Thursday, 5 July 2012

Aleutians 1942 - アリューシャン 昭和17年

In May 1942, the Toko Kokutai, a front line flying boat patrol unit, participated in the campaign to capture the Aleutians with four aircraft.
By June 8 the islands of Attu and Kiska were captured by the Japanese and since there were no airfields, seaplane tenders Kimikawa and Kamikawa Maru arrived to offer air cover. The next day six Toko-ku flying boats arrived in Kiska.
On July 5 a small seaplane fighter unit was organised within Yokosuka-ku by Lt Yamada with six A6M2-Ns. The unit advanced to the Aleutians on board seaplane tender Chiyoda and became part of the Toko-ku, which in the meantime had taken over patrols over Kiska from the Kimikawa & Kamikawa Maru aircraft.
On August 5, 1942 the six seaplane fighters led by Lt Yamada became independent forming the 5th Kokutai.
On August 14 and again on the 31st, Kimikawa Maru brought five+five Aichi E13A1 "Sanzasuitei" (Jake) which from September 4 started patrols in the area.
On September 25, Kimikawa Maru brought more reinforcements, five A6M2-N and two E13A1.
On November 1, 1942 5th Kokutai changed its name to 452-Ku.

The photos below, from vintage magazines, were taken between August and December 1942.
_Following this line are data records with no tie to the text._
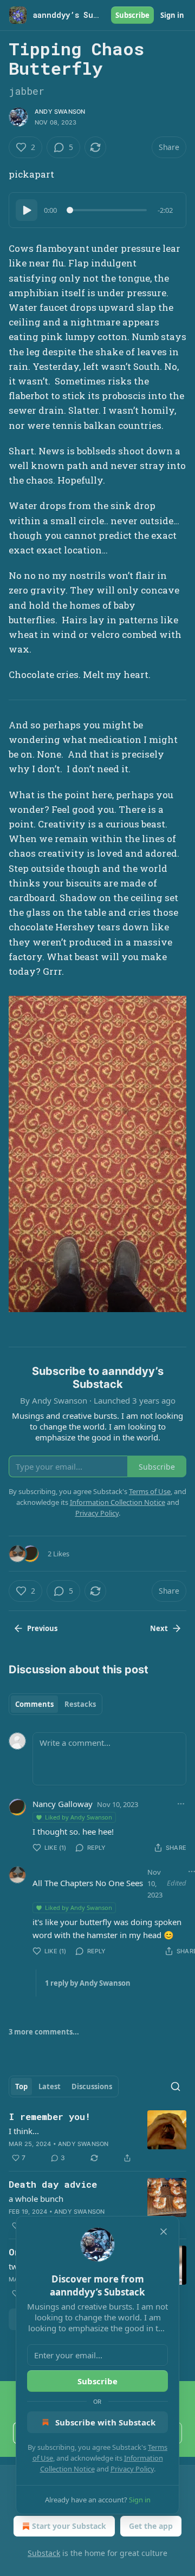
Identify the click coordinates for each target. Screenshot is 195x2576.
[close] (163, 2231)
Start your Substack (69, 2526)
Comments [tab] (34, 1704)
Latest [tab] (49, 2086)
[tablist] (55, 1704)
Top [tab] (21, 2086)
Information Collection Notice (117, 1502)
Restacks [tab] (80, 1704)
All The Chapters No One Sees (87, 1882)
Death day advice (53, 2184)
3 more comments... (44, 2032)
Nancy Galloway (62, 1803)
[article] (97, 2137)
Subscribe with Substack (105, 2422)
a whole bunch (36, 2198)
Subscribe (132, 15)
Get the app (151, 2526)
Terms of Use (150, 1491)
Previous (42, 1628)
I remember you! (49, 2116)
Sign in (172, 15)
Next (159, 1628)
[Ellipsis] (181, 1803)
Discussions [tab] (92, 2086)
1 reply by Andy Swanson (88, 1983)
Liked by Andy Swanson (78, 1817)
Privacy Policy (132, 2469)
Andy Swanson (60, 111)
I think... (24, 2130)
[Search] (175, 2086)
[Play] (26, 210)
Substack (44, 2553)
An excellent photo showing an A6M2-N under maintenance. The tail marking is censored but the letter "R" is visible. Before becoming independent the A6M2-Ns of the 5th Kokutai carried the tail marking "D" denoting the Toko-ku. From August 5, the marking changed to "R". From the beginning of 1943 the tail marking changed again to "MI". Note the Kawanishi H6K "Mavis" in the background.

 Two more "Rufe" of the 5th under canvas covers protecting the more sensitive parts of the aircraft from the elements.

 "Umi no Arawasitachi" (Sea Wild Eagles), as the original caption calls them, spend their time playing quoits, "wanage" in Japanese. In the background is a "Rufe" and a "Jake". Note the twin binoculars made by "Nippon Kogaku Kogyo" (present day "Nikon") and what looks like a bullhorn on the left.

Final instructions before taking off from Kiska island on another patrol mission.


Lunch time in Kiska. The pilots are wearing winter Type 17 (1942) one-piece flying suit and although the kanji are not clear enough the pot in the foreground is probably a "hango" (here). 


Panagiotis said...

WWWWWWWild ideaa about my next 'Pete on the beach' dio George!!!BTW, I'd like to know if the Japanese pilots carried their sword on their planes in every mission or this is just for the sake of this specific photo! Thanks Giorgos-san!

Arawasi said...

Thanks Panos. Glad you like it.
You are talking about the magazine cover photo, right? The sword was not obligatory. Most pilots avoided it because it was cumbersome but some carried it. In most magazine photos the pilots are shown with it purely for propaganda purposes.

AJay said...

Love these photos! Excellent blog by the way - thanks for the hard work :)

Arawasi said...

Thanks a lot AJay. Your support and good words are greatly appreciated.